▶ Text
In Defense of the UN Cybercrime Convention
Published by The Lawfare Institute
in Cooperation With
In October, Lawfare published an article by Mailyn Fidler entitled “Procedure as Substance in the UN Cybercrime Convention.” The piece argued that although the UN Cybercrime Convention is substantively parallel to the Budapest Convention, the UN treaty functionally establishes a global mutual legal assistance treaty (MLAT) that would reshape criminal cooperation “writ large”—demanding attention by the U.S. and the international community. As a senior member of the U.S. delegation that negotiated the UN Cybercrime Convention, I read Fidler’s analysis of the convention with great interest. While she correctly characterized some parallels between the Budapest and UN instruments, several of her assertions require a response.
First, Fidler points out that the jurisdictional article allows a state party to assert jurisdiction over crimes committed against a national of that party, and characterizes it as a dramatic expansion of authority. However, states routinely assert jurisdiction over criminals who victimize or defraud persons in their states even if the criminal never set foot in the victim’s state. They do so by treating acts of fraud or theft against a victim, or intrusions into a victim’s personal devices, as having occurred “in their territory.”
In addition, this discretionary exercise of jurisdiction is permitted by another provision in Article 22—common to long-standing UN treaties and the Budapest Convention—that authorizes states to exercise any criminal jurisdiction established by a state party in accord with its domestic law. Perhaps most importantly, paragraph 1 of the jurisdictional article makes it clear that it applies only to the 11 offenses established by the convention in Articles 7 to 17, such as illegal access, illegal interception, online child sexual abuse, and online fraud, rather than to any offense involving electronic evidence.

▶ Tasks to carry out
[A] Reproduce the part of the article on the UN Cybercrime Convention that opens with the words containing "In Defense of" and closes with "require a response.".
[B] Answer these questions from the article on the UN Cybercrime Convention:
(i) Who wrote the piece that Lawfare published in October?
(ii) In which article of the convention is the provision that authorizes states to exercise any criminal jurisdiction established in accord with domestic law?
(iii) How many offenses does paragraph 1 of the jurisdictional article cover, and in which articles are they established?

▶ Dataset excerpt
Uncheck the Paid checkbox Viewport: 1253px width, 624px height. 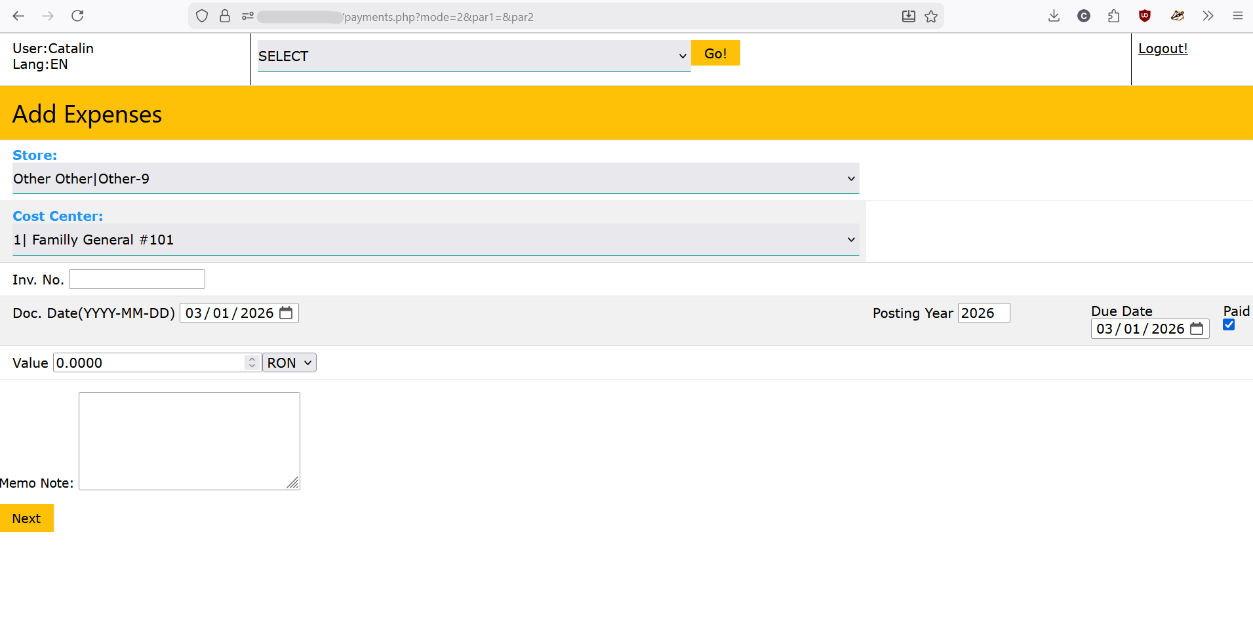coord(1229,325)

▶ Results of the tasks
[A]
In Defense of the UN Cybercrime Convention
Published by The Lawfare Institute
in Cooperation With
In October, Lawfare published an article by Mailyn Fidler entitled “Procedure as Substance in the UN Cybercrime Convention.” The piece argued that although the UN Cybercrime Convention is substantively parallel to the Budapest Convention, the UN treaty functionally establishes a global mutual legal assistance treaty (MLAT) that would reshape criminal cooperation “writ large”—demanding attention by the U.S. and the international community. As a senior member of the U.S. delegation that negotiated the UN Cybercrime Convention, I read Fidler’s analysis of the convention with great interest. While she correctly characterized some parallels between the Budapest and UN instruments, several of her assertions require a response.

[B]
(i) Mailyn Fidler
(ii) Article 22
(iii) 11 offenses, established in Articles 7 to 17